By Ben Kerrigan
Wiki leaks has been under sustained attack ever since it announced its intention to publish damning details about the Turkish government.
The none profit site Wiki leaks announced on Monday that it would release over 100 k documents in the Turkish government, and told it’s audience “to get ready for a fight”, claiming that the Turkish government will attempt to censor their material and prevent Turkish citizens from reading the material, but encouraged citizens to bypass those censors and help spread the information instead.
The whistle-blowing organisation claims to have 300,000 emails and 500,000 documents it intends to expose about the political power structure of Recep Tayyip Erdogan’s government leading up to the failed attempted coup of last week.
However, the organisation today announced that its infrastructure has been under sustained cyber attack, but said it was unsure if the precise source of those attacks. They said it suggests it us from the Turkish government or its allies.
Over 265 people died in the bloody uprising in which the Turkish Parliament was bombed and the President sent into hiding.
Following the mayhem, 8,000 police officers have been arrested, and over 3,000 from the judiciary were detained in the wake of the plot.

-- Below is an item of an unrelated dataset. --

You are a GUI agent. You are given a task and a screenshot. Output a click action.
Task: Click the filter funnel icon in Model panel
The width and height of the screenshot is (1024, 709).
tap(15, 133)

The sheer scale of the arrests that included highly respected members of the judiciary was suspicious from the moment it was made known. It isn’t hard to smell a rat when right up your nose, is it?

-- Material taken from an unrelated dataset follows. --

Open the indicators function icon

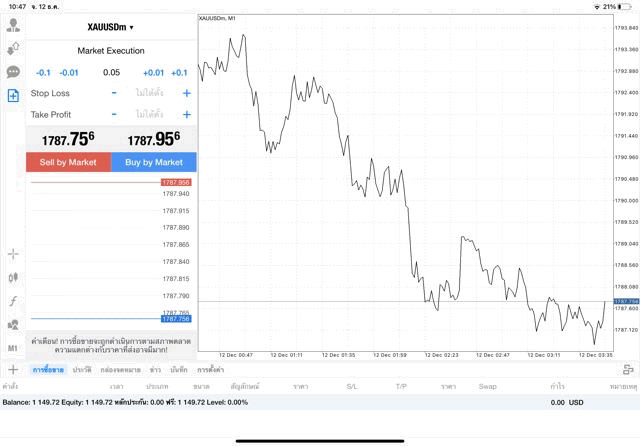pyautogui.click(x=13, y=301)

If so many members of the judiciary are in collusion with an uprising against the government, it says something about that government.
Besides, it remains questionable how the Turkish government managed to ascertain the guilt of thousands of officers and judges in such a short time.
If Wikileaks have factual and credible information evidencing corruption on a mass scale of the government, them good on them.
Let’s see those documents. Governments of all countries have a duty to set good examples, not break the same law they use to.